EXERCISE OBJECTIVE.
Copy out the items word for word, starting at the line containing "Where should I click to: Mute" and continuing through the final line of the items.

########################################

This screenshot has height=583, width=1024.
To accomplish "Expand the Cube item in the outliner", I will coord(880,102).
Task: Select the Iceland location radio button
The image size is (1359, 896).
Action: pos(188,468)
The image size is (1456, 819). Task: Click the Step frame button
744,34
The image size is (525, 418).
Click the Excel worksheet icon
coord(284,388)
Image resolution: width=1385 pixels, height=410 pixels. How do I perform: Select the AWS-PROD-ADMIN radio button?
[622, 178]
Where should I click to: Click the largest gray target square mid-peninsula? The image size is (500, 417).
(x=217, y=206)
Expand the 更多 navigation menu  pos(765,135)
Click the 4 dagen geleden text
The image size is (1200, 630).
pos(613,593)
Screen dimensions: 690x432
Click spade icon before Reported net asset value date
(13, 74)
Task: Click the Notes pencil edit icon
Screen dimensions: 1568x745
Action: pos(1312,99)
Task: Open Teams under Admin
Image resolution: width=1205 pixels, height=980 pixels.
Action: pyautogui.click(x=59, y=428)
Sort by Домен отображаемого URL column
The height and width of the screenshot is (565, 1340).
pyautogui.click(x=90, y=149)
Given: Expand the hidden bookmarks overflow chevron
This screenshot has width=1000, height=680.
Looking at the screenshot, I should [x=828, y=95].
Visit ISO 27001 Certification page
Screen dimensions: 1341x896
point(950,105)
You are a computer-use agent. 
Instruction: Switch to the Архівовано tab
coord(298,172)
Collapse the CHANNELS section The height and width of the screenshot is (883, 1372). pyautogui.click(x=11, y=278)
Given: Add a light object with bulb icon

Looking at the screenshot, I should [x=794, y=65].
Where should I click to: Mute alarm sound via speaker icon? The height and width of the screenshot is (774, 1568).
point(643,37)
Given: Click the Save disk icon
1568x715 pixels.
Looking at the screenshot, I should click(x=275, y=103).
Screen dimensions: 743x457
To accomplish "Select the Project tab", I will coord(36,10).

########################################

ANSWER IN FULL.
Where should I click to: Mute alarm sound via speaker icon? The height and width of the screenshot is (774, 1568).
point(643,37)
Given: Click the Save disk icon
1568x715 pixels.
Looking at the screenshot, I should click(x=275, y=103).
Screen dimensions: 743x457
To accomplish "Select the Project tab", I will coord(36,10).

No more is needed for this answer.